» **Problem statement**
Copy the records below word for word, starting at the line that contains "Show trend chart" and stopping after the line that contains "click(899, 107)".

» **Information given**

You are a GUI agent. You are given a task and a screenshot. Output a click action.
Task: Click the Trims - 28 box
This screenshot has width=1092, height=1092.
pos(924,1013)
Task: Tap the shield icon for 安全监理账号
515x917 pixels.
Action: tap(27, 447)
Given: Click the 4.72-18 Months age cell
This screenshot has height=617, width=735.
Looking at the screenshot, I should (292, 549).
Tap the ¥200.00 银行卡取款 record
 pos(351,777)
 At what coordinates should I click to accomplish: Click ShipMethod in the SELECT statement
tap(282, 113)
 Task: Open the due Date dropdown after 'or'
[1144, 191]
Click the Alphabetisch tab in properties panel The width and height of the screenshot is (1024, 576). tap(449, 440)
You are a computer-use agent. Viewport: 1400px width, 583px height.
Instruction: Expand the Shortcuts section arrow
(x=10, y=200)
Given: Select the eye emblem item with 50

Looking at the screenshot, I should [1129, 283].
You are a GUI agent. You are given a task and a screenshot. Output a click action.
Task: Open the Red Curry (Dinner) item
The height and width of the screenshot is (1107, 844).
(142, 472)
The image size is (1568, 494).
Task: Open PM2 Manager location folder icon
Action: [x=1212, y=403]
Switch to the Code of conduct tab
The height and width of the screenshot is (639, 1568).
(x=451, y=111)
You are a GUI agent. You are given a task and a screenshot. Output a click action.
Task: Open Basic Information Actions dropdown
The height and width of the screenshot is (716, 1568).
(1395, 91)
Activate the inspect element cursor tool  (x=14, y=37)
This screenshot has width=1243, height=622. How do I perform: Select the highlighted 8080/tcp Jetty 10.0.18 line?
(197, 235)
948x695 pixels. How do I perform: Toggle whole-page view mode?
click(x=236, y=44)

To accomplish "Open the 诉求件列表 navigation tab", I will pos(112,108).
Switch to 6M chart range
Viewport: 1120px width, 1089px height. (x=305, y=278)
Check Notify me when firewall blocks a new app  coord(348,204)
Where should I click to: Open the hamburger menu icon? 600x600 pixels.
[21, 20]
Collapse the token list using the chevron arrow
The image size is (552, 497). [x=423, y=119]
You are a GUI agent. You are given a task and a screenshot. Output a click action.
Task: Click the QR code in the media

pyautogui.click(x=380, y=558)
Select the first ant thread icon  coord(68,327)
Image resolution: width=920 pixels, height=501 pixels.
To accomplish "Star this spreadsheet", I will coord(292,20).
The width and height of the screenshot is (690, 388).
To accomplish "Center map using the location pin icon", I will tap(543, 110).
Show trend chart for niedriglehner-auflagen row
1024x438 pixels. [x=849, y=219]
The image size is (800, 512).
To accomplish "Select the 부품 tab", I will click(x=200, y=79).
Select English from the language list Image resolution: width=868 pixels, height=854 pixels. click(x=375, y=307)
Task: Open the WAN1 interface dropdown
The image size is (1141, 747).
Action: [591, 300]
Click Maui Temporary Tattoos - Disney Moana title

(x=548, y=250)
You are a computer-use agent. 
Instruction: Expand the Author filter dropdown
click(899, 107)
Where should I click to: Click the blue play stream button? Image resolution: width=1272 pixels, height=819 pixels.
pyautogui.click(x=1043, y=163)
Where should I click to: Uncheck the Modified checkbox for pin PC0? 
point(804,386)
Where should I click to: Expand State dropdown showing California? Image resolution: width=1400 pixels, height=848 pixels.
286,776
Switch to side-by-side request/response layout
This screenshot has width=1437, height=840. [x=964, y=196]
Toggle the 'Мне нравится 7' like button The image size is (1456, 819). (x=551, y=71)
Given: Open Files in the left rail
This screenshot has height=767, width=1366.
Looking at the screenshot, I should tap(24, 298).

» **Exercise response**
Show trend chart for niedriglehner-auflagen row
1024x438 pixels. [x=849, y=219]
The image size is (800, 512).
To accomplish "Select the 부품 tab", I will click(x=200, y=79).
Select English from the language list Image resolution: width=868 pixels, height=854 pixels. click(x=375, y=307)
Task: Open the WAN1 interface dropdown
The image size is (1141, 747).
Action: [591, 300]
Click Maui Temporary Tattoos - Disney Moana title

(x=548, y=250)
You are a computer-use agent. 
Instruction: Expand the Author filter dropdown
click(899, 107)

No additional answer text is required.